▶ **Supplied entries**:

[BEGIN]

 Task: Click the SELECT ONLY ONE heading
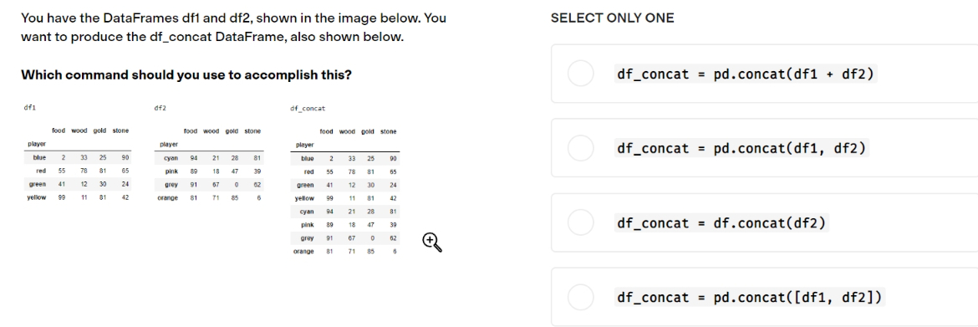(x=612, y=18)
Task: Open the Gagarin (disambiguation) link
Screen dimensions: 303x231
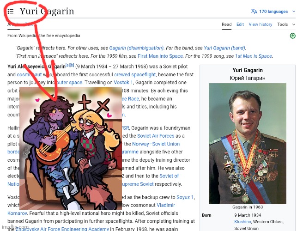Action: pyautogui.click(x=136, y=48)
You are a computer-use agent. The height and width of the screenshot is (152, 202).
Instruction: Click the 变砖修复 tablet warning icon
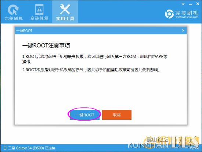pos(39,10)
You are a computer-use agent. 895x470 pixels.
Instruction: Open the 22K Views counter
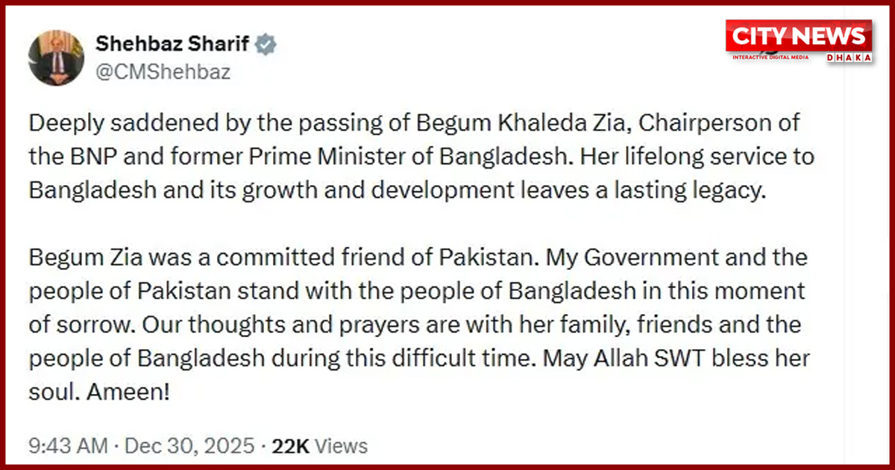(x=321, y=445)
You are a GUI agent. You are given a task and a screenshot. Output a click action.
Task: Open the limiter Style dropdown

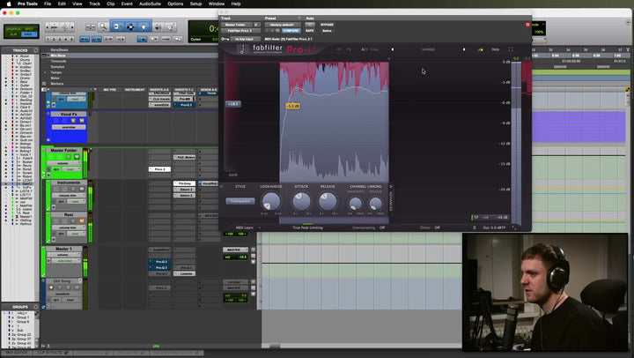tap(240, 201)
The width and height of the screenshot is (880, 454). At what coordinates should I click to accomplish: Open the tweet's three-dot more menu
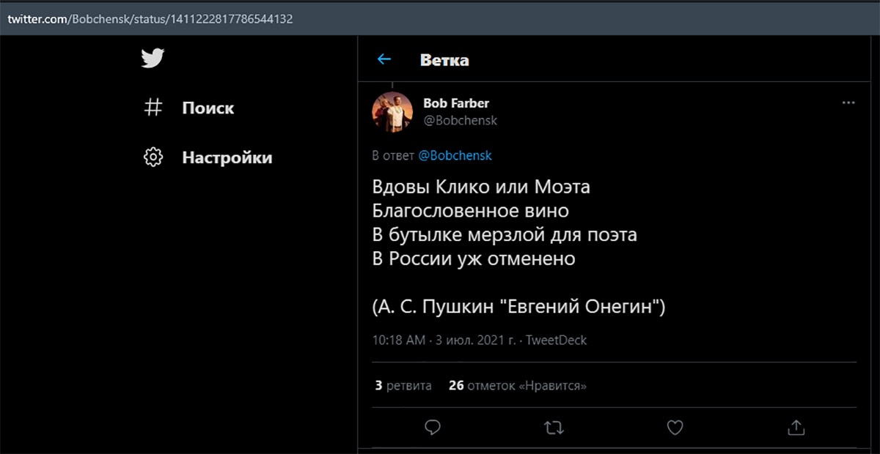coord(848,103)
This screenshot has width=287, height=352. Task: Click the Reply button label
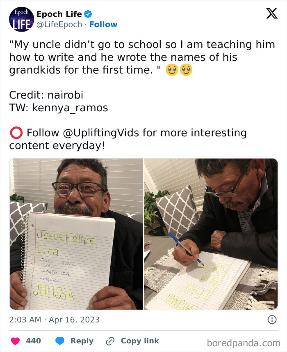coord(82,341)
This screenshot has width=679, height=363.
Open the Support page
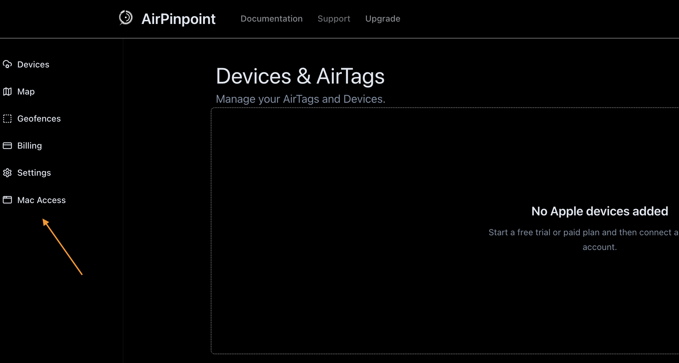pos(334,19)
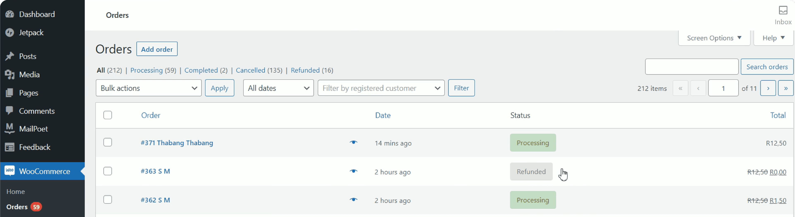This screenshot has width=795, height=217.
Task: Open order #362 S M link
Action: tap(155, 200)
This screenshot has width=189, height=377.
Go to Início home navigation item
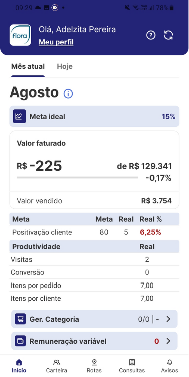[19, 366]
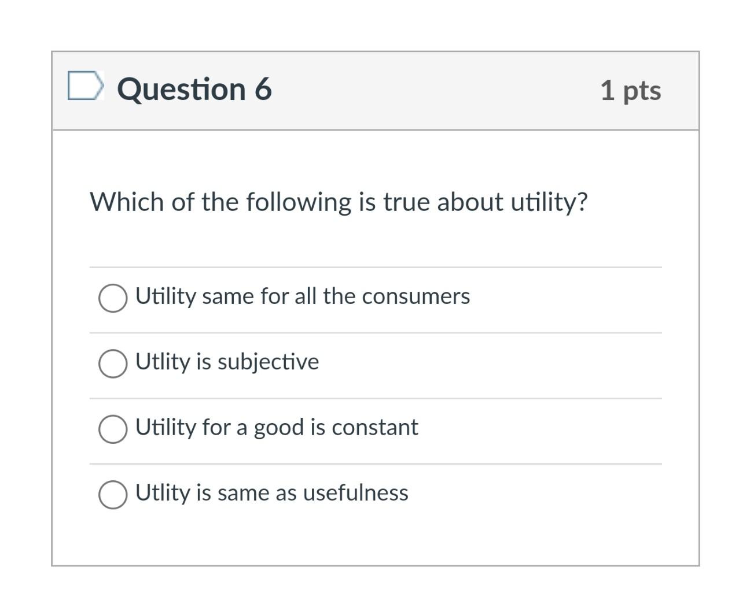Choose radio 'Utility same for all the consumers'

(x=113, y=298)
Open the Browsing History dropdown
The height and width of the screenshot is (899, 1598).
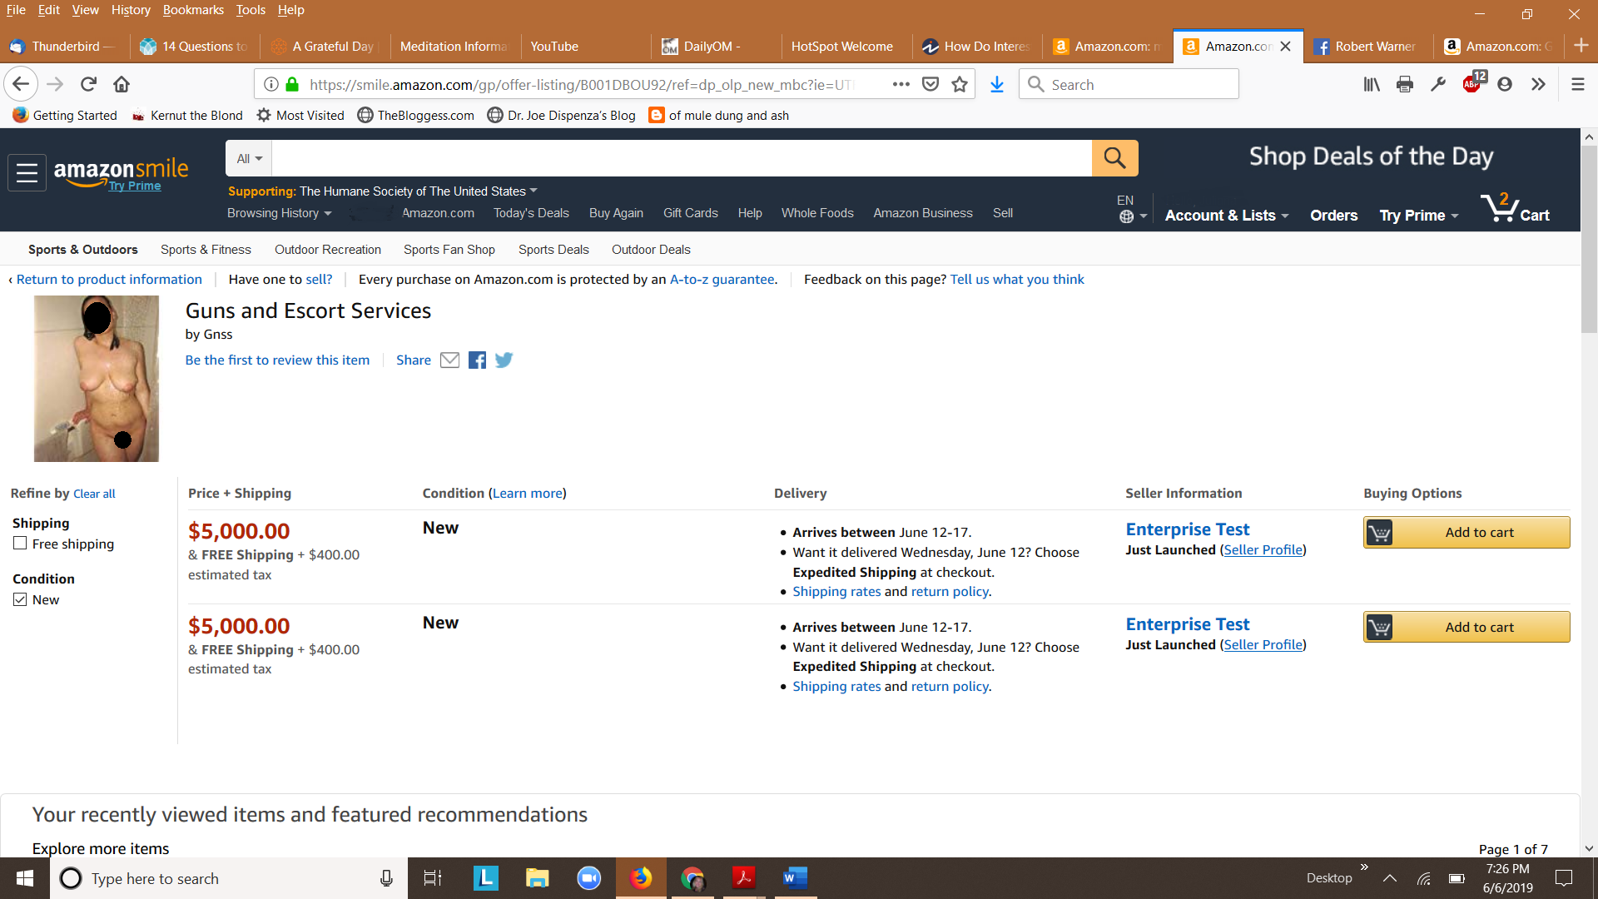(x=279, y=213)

[END]
[BEGIN]

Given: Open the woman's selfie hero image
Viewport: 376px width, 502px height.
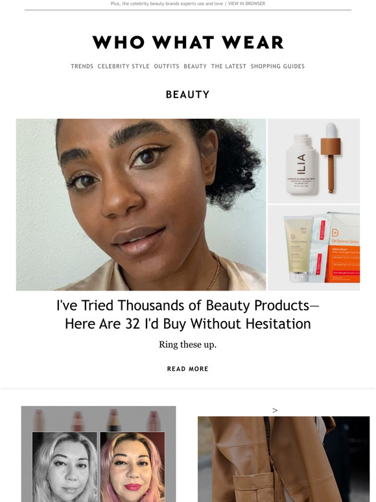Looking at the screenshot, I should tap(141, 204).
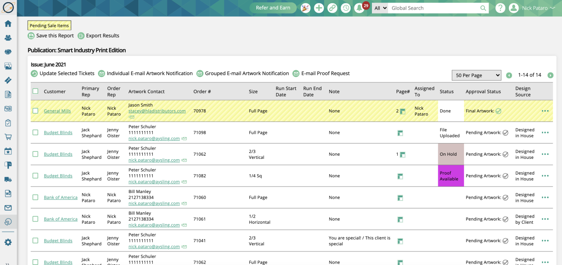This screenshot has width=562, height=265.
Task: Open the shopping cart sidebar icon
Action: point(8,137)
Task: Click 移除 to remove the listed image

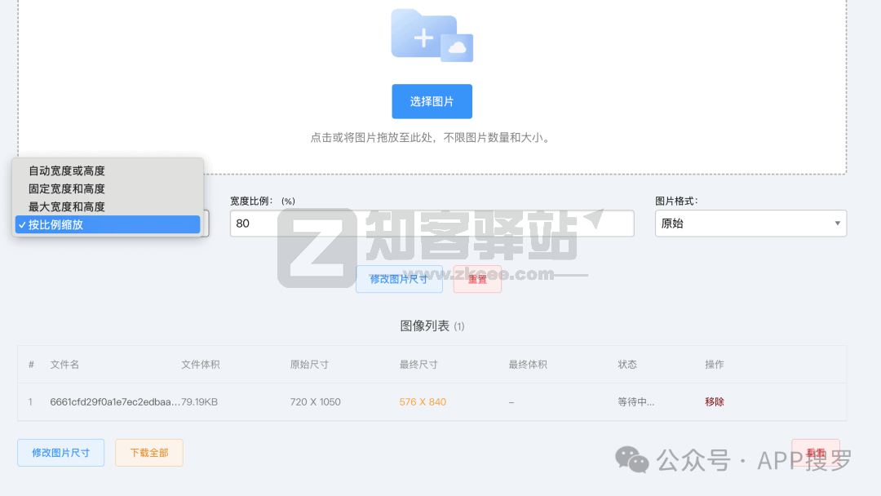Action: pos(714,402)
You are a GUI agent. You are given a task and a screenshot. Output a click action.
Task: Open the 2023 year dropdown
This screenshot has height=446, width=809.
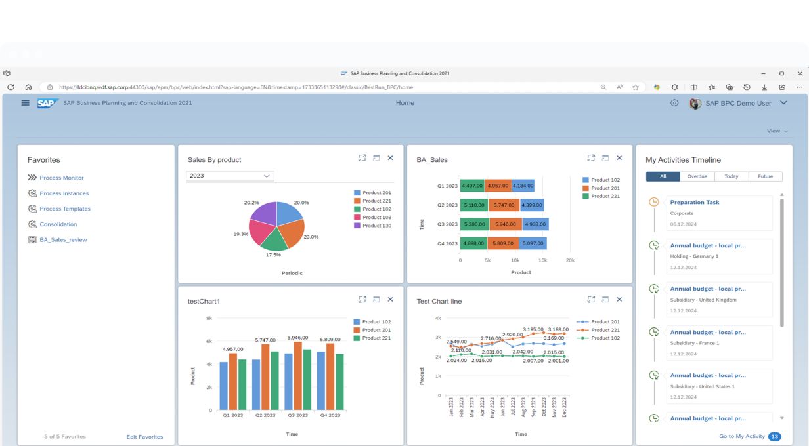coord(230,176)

[END]
[BEGIN]

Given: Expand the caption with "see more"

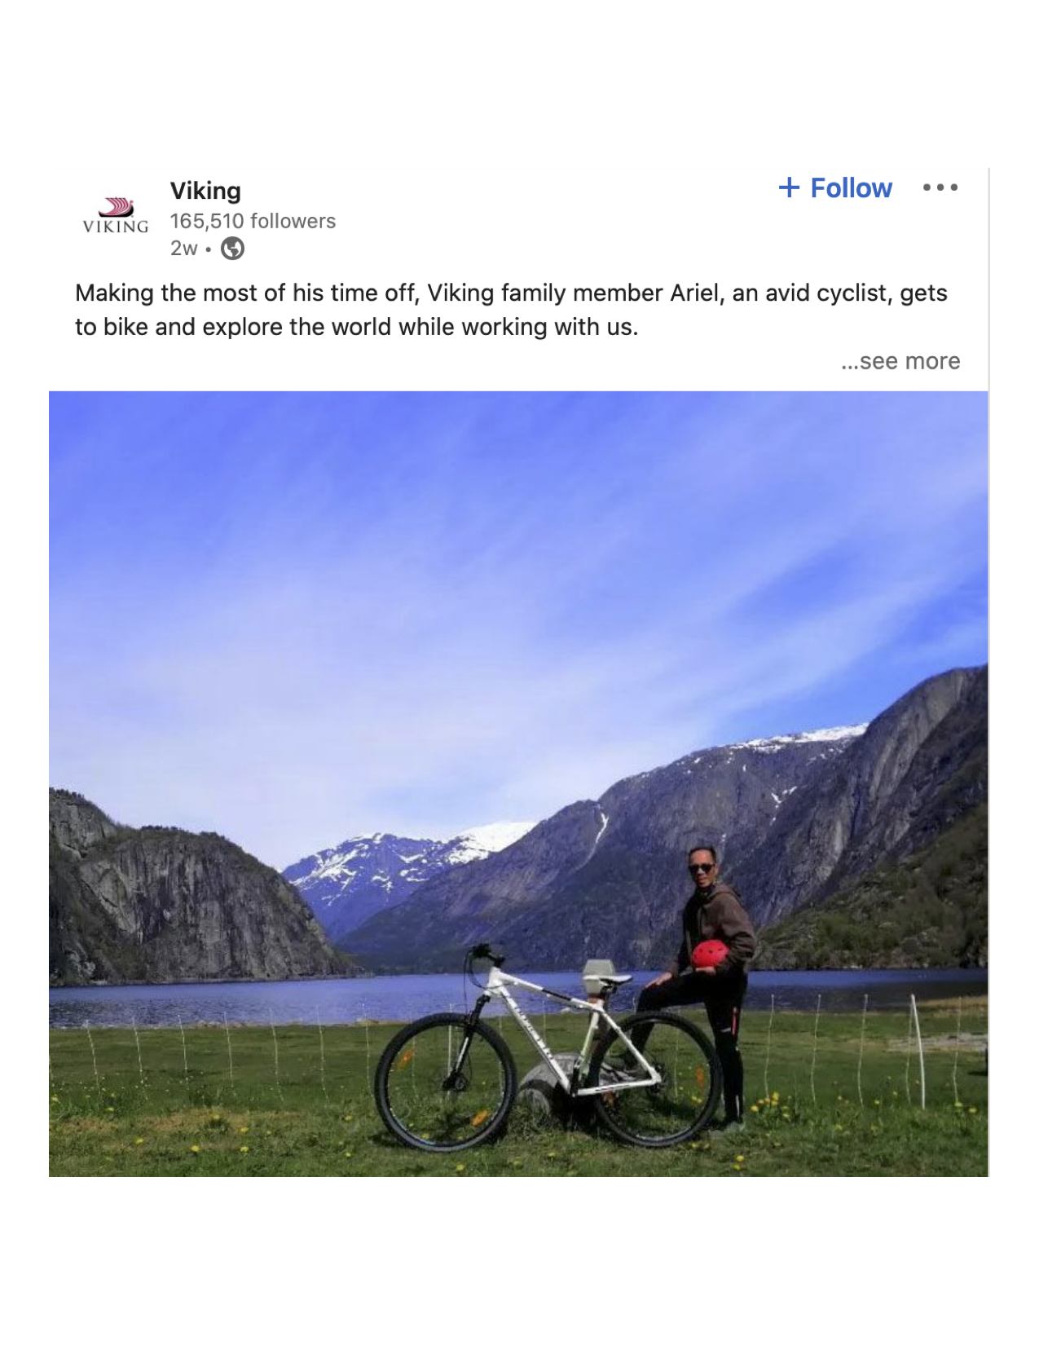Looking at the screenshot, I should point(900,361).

[END]

▶ **What you have to do**: Present the lines of the listing above as a Markdown table with the columns Row and Line, numbering each row. Begin at the line that contains "You are a computer-use agent. The" and stop after the line that contains "(x=279, y=213)", leaving out blank lines and pictures.

▶ **Written response**:
| Row | Line |
|---|---|
| 1 | You are a computer-use agent. The height and width of the screenshot is (152, 202). |
| 2 | Instruction: Click the 变砖修复 tablet warning icon |
| 3 | pos(39,10) |
| 4 | You are a computer-use agent. 895x470 pixels. |
| 5 | Instruction: Open the 22K Views counter |
| 6 | (x=321, y=445) |
| 7 | You are a GUI agent. You are given a task and a screenshot. Output a click action. |
| 8 | Task: Open the limiter Style dropdown |
| 9 | tap(240, 201) |
| 10 | The width and height of the screenshot is (880, 454). At what coordinates should I click to accomplish: Open the tweet's three-dot more menu |
| 11 | coord(848,103) |
| 12 | This screenshot has width=287, height=352. Task: Click the Reply button label |
| 13 | coord(82,341) |
| 14 | This screenshot has width=679, height=363. |
| 15 | Open the Support page |
| 16 | pos(334,19) |
| 17 | This screenshot has width=795, height=217. |
| 18 | Task: Open order #362 S M link |
| 19 | Action: tap(155, 200) |
| 20 | This screenshot has width=189, height=377. |
| 21 | Go to Início home navigation item |
| 22 | [19, 366] |
| 23 | Choose radio 'Utility same for all the consumers' |
| 24 | (x=113, y=298) |
| 25 | Open the Browsing History dropdown |
| 26 | The height and width of the screenshot is (899, 1598). |
| 27 | (x=279, y=213) |